Ozanimod
[CAS# 1306760-87-1]

Identification

• Classification: API >> Other chemicals
• Name: Ozanimod
• Synonyms: 5-[3-[(1S)-2,3-Dihydro-1-[(2-hydroxyethyl)amino]-1H-inden-4-yl]-1,2,4-oxadiazol-5-yl]-2-(1-methylethoxy)benzonitrile
• Molecular Formula: C₂₃H₂₄N₄O₃
• Molecular Weight: 404.46
• CAS Registry Number: 1306760-87-1
• EC Number: 814-246-9
• SMILES: CC(C)OC1=C(C=C(C=C1)C2=NC(=NO2)C3=C4CC[C@@H](C4=CC=C3)NCCO)C#N

Properties

• Solubility: Insoluble (1.2E^-3 g/L) (25 °C), Calc.^*, 10 mM (DMSO) (Expl.)
• Density: 1.30±0.1 g/cm³ (20 °C 760 Torr), Calc.^*
• Boiling point: 648.3±65.0 °C 760 mmHg (Calc.)^*
• Flash point: 345.9±34.3 °C (Calc.)^*
• Index of refraction: 1.635 (Calc.)^*

^* Calculated using Advanced Chemistry Development (ACD/Labs) Software.

Safety Data

• Hazard Symbols: GHS08 Danger
• Risk Statements: H372
• Safety Statements: P260-P264-P270-P319-P501

Hazard Classification

Hazard	Class	Category Code	Hazard Statement
Specific target organ toxicity - repeated exposure	STOT RE	1	H372

Discovery and Applications

Ozanimod is an oral immunomodulatory drug that selectively targets sphingosine-1-phosphate (S1P) receptor subtypes S1P₁ and S1P₅. It is primarily used to treat immune-mediated diseases such as relapsing forms of multiple sclerosis (MS) and ulcerative colitis. The compound acts by preventing lymphocytes from exiting lymphoid tissues, thereby reducing their migration to sites of inflammation. This mechanism helps control excessive immune responses while preserving innate immune function.

The development of ozanimod followed the clinical success of fingolimod, the first S1P receptor modulator approved for MS. Fingolimod was effective but lacked receptor selectivity, affecting S1P₁, S1P₃, S1P₄, and S1P₅, which led to adverse cardiovascular effects such as bradycardia and hypertension. Ozanimod was designed to overcome these limitations by selectively modulating only S1P₁ and S1P₅, thus minimizing the risk of side effects related to S1P₃ activation.

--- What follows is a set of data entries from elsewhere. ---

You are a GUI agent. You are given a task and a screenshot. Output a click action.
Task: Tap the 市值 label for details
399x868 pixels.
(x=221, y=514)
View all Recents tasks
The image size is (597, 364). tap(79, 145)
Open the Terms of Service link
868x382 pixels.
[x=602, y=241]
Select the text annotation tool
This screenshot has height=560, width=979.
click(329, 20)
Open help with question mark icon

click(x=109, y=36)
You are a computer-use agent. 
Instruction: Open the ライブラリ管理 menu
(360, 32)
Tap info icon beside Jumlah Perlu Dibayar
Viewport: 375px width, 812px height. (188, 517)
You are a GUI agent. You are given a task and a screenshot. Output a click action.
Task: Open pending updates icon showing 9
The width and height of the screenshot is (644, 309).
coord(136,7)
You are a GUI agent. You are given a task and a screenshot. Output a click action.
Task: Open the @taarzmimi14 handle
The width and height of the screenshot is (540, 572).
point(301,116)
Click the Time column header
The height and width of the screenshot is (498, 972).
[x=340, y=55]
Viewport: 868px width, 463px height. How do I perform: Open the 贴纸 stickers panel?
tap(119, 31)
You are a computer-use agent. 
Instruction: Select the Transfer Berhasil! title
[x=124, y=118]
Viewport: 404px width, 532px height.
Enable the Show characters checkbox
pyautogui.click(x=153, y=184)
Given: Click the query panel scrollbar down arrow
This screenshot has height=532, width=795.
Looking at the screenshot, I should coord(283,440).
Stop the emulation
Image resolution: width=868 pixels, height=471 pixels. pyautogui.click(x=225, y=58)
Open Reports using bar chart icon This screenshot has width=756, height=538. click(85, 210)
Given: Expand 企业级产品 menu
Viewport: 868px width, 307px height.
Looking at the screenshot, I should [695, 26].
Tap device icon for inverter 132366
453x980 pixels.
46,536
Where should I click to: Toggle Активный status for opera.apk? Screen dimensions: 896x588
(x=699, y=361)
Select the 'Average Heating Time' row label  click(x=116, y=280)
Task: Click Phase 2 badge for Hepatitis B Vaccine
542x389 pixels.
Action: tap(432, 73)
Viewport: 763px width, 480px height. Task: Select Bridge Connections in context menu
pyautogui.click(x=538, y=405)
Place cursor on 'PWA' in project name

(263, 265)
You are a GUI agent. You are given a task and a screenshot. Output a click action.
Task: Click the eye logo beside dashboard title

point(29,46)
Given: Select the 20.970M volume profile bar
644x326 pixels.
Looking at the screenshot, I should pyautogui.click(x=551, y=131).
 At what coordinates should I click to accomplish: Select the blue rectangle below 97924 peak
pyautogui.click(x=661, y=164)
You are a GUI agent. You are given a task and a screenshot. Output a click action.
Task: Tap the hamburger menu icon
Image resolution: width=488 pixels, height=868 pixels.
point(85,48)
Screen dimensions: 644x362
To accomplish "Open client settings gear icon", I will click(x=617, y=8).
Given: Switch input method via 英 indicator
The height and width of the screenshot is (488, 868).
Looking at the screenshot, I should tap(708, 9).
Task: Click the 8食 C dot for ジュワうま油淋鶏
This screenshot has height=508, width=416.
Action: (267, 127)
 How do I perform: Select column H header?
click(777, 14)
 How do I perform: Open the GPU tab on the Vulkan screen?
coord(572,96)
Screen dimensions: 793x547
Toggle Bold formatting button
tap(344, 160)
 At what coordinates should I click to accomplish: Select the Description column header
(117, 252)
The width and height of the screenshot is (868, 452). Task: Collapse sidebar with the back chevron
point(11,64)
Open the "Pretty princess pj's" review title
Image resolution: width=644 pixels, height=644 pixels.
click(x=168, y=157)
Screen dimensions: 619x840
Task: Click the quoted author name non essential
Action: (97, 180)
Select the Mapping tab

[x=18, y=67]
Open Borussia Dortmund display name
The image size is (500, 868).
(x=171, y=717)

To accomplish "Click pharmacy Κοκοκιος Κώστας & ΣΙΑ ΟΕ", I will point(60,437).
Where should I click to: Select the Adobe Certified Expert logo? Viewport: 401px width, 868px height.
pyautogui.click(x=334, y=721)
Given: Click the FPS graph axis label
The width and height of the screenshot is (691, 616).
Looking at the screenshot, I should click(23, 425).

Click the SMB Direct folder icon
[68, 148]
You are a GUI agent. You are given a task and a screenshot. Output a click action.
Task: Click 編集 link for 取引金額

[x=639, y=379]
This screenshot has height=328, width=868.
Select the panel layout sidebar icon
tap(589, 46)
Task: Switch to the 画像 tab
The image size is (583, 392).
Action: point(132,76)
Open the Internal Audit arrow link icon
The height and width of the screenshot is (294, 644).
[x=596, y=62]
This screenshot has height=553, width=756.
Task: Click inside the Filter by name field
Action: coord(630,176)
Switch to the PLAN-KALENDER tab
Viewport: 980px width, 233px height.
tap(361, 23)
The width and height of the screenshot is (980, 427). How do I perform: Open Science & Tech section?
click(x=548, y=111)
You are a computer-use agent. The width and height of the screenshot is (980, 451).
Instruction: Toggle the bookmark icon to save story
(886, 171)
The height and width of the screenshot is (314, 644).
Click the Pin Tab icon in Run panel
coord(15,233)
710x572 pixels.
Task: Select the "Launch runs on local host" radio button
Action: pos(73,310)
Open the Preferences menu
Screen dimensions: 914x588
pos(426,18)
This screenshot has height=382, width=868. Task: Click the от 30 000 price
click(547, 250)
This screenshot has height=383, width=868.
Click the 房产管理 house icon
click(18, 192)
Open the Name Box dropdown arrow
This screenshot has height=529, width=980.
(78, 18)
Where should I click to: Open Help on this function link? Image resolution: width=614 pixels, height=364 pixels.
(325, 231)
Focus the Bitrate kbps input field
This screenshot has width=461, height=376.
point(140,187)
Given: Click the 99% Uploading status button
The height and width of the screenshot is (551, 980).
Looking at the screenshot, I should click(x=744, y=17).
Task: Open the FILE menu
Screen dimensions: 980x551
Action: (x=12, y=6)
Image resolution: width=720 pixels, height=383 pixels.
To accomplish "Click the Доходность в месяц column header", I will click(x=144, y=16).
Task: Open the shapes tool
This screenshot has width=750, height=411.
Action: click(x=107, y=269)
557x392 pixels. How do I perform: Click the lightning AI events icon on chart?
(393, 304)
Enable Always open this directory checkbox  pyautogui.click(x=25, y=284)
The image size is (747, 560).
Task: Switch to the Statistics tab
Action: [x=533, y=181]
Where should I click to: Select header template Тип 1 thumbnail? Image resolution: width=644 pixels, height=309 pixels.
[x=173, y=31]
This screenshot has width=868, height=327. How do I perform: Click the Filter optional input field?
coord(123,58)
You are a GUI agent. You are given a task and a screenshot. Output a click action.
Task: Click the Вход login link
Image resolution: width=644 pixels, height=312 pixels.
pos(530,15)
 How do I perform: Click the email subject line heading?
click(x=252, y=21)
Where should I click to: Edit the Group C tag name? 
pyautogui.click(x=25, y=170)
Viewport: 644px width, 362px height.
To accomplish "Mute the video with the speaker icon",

Ozanimod was originally developed by Receptos, a biopharmaceutical company focused on autoimmune diseases. In 2015, Celgene acquired Receptos and continued its clinical development. The drug showed high oral bioavailability, predictable pharmacokinetics, and a manageable safety profile in early trials. It was further developed in Phase III clinical trials for relapsing-remitting MS and ulcerative colitis.

In 2020, ozanimod received approval from the U.S. Food and Drug Administration (FDA) for the treatment of relapsing forms of MS under the brand name Zeposia. This includes clinically isolated syndrome, relapsing-remitting MS, and active secondary progressive MS. In 2021, it was also approved for the treatment of adults with moderately to severely active ulcerative colitis.

The efficacy of ozanimod in MS was demonstrated in two pivotal clinical trials, SUNBEAM and RADIANCE. These trials showed a significant reduction in the annualized relapse rate compared to interferon β-1a. In ulcerative colitis, the TRUENORTH trial showed that ozanimod led to clinical remission, improvement in endoscopic appearance, and sustained clinical response over time.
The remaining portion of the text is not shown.